| PROVIDED PASSAGE |
===============
By Published On: January 9, 20263.1 min read

Friday’s focus was on the US jobs report, but the market’s attention will shift to earnings in the coming week. The S&P 500 is approaching the 7,000 mark, bond yields remain uncertain, and the narrative of a strong economy in 2026 is becoming crowded among traders.

The key highlight will be earnings from major banks, which will act as an important gauge of the US consumer’s financial health. Particularly, the market will be searching for signs that loan losses are starting to increase due to higher interest rates. JPMorgan Chase CEO Jamie Dimon’s commentary will be closely watched for any indication that consumers are under pressure.

Beyond the banking sector, traders should also monitor the freight and semiconductor industries. There is interest in determining whether the prolonged downturn in freight has stabilised, and whether chip demand shows any warning signs.

Here is a breakdown of what forex traders should watch next week:

Banks
It is a crucial week for major bank earnings with JPMorgan Chase (JPM), Wells Fargo (WFC), Citigroup (C), and Bank of America (BAC) reporting results. JPMorgan reports on Tuesday, followed by Wells Fargo, Citigroup, and Bank of America on Wednesday.

From a macroeconomic perspective, the focus will be on credit quality and whether consumers are beginning to fall behind on payments. The consensus earnings per share (EPS) estimate for JPMorgan is around $5.01, though some whispers suggest it could be closer to $5.10.
===============
| GIVEN INFORMATION |
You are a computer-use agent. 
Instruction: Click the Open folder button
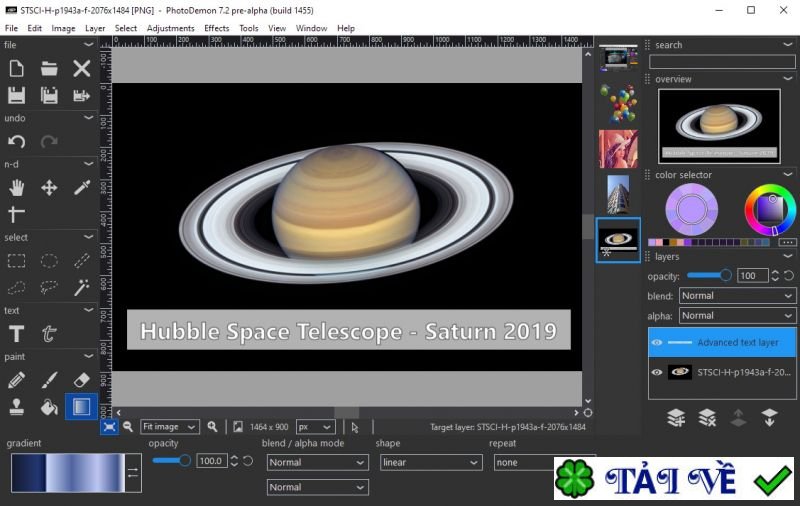pyautogui.click(x=49, y=68)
===============
| WORK TASK 1 |
In the earnings-week market preview, on which day does JPMorgan Chase report its results?
| WORK TASK 2 |
Continue the earnings-week market preview from where it stops.

| RESPONSE BOX 1 |
Tuesday.

| RESPONSE BOX 2 |
Pay special attention to trends in credit card delinquencies. While affluent consumers remain resilient due to wealth effects from stocks and housing, there is concern about the lower-income segment struggling with debt. Loan loss provisions and management’s commentary on consumer spending will provide key insights into this dynamic.

Additionally, there could be market-moving talk about potential mergers and acquisitions within the sector, which would generally be viewed as a positive economic and market signal.

It is worth noting that Jamie Dimon is usually straightforward with his views but has had a mixed record on predicting broader macro trends, so traders should interpret his commentary with some caution.

Airlines
Delta Air Lines reports earnings on Tuesday morning, with a consensus EPS estimate of $1.63. Airlines serve as a useful economic barometer, reflecting consumer confidence in travel.

The current trend appears to show affluent consumers travelling more, especially in premium seats, while middle-income passengers are facing more financial pressure. This has so far supported airline profitability, but if economy-class seats fail to fill, airline stocks could face challenges.

Another important point to watch is the recovery of business travel, which is gradually returning post-Covid but has not yet fully rebounded.

Semiconductors
TSMC (Taiwan Semiconductor Manufacturing Company) reports on Thursday morning and is arguably the most important earnings release of the week. As a key chip manufacturer for firms like Nvidia, TSMC offers excellent visibility into demand within the semiconductor industry.

With tech sector valuations already high, any sign of softness in TSMC’s guidance could weigh heavily on the entire market, particularly the Nasdaq, which includes major players such as Nvidia and AMD.

If TSMC signals continued growth in high-performance computing (HPC) chips, it would reaffirm the strength of the AI-driven bull market into 2026. Conversely, any hesitation could drag down technology stocks.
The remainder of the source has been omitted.